Meltem'e bir aşığa değide, iyi kalpli bir insana duyulan türden bir sevgiyle baktı. Onun için bütün kalbiyle üzüldü, bir ara.Sonra onun için sevindi, yanında kendisi olduğu için.Hata yapacaksa benimle yapsın dedi hüzünlü bir avuntu içinde, ben ona herkesten daha az veririm.


Son bir bilgi daha, Hamdi Koç aynı zamanda hemşehrimdir. Ordu'ludur yani:)
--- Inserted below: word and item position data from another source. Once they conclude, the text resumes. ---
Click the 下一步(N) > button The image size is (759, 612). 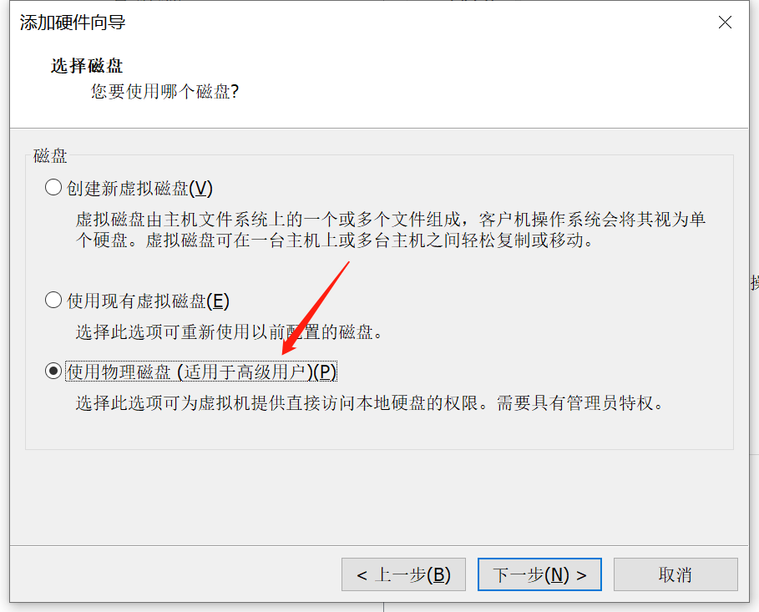pos(539,574)
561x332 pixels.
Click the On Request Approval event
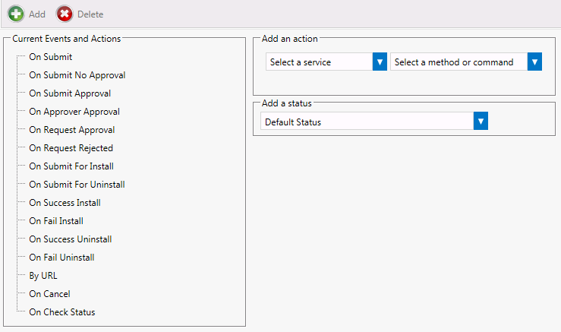(x=72, y=130)
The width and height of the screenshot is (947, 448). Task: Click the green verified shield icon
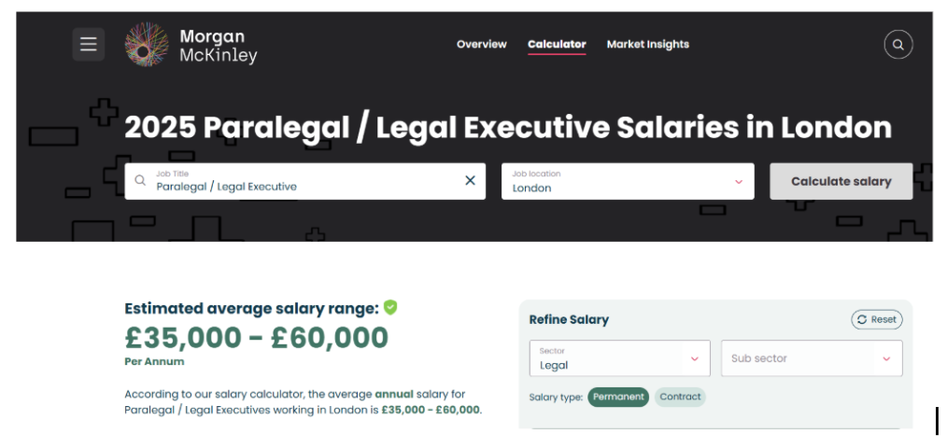click(390, 307)
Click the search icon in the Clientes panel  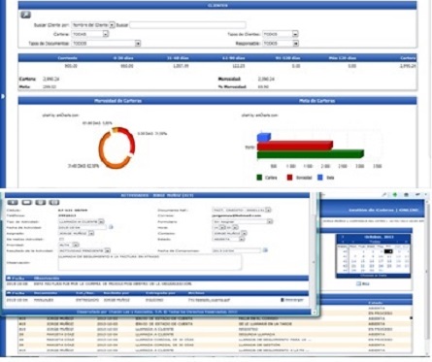(x=25, y=15)
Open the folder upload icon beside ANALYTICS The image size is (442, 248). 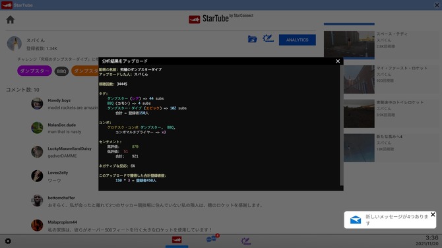pos(252,39)
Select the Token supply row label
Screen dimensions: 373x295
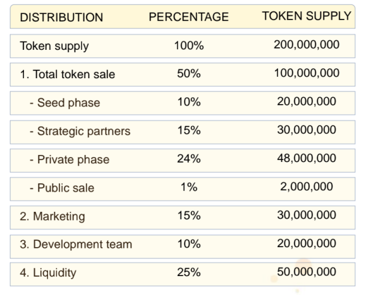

Bir de filmim var . Bu sabah izledim. Sinyorina Enrica ile İtalyan olmak. Son zamanlarda izlediğim en keyifli ama en keyifli filmdi diyebilirim. Nasıl naif bir hikaye... Müzikler son derece güzel. Bizim ilk gençlik çağlarımızın Cladue Cardinale'sini İsmail Hacıoğlu ile birlikte izlemek de ayrı bir keyifti.

Aslında size sözünü etmek istediğim bir film daha var. Adı Jack'in Kayık Gezintisi... Temposu düşük ama çok güzel bir film. Sakin sakin izleyin... İnsan aşkı neyi nereye kadar yapabilir onu görün. Jack astronot falan olmaya kalkmadı ama aşkını haziranda sandalla gezdirebilmek için kış aylarında yüzme öğrendi. Çünkü yüzme bilmeyene sandal kiralanmıyor ve sevdiği kadın ; hayatımda kimse benim için yemek pişirmedi, annem bile dediği için, bir şeften yemek dersi aldı.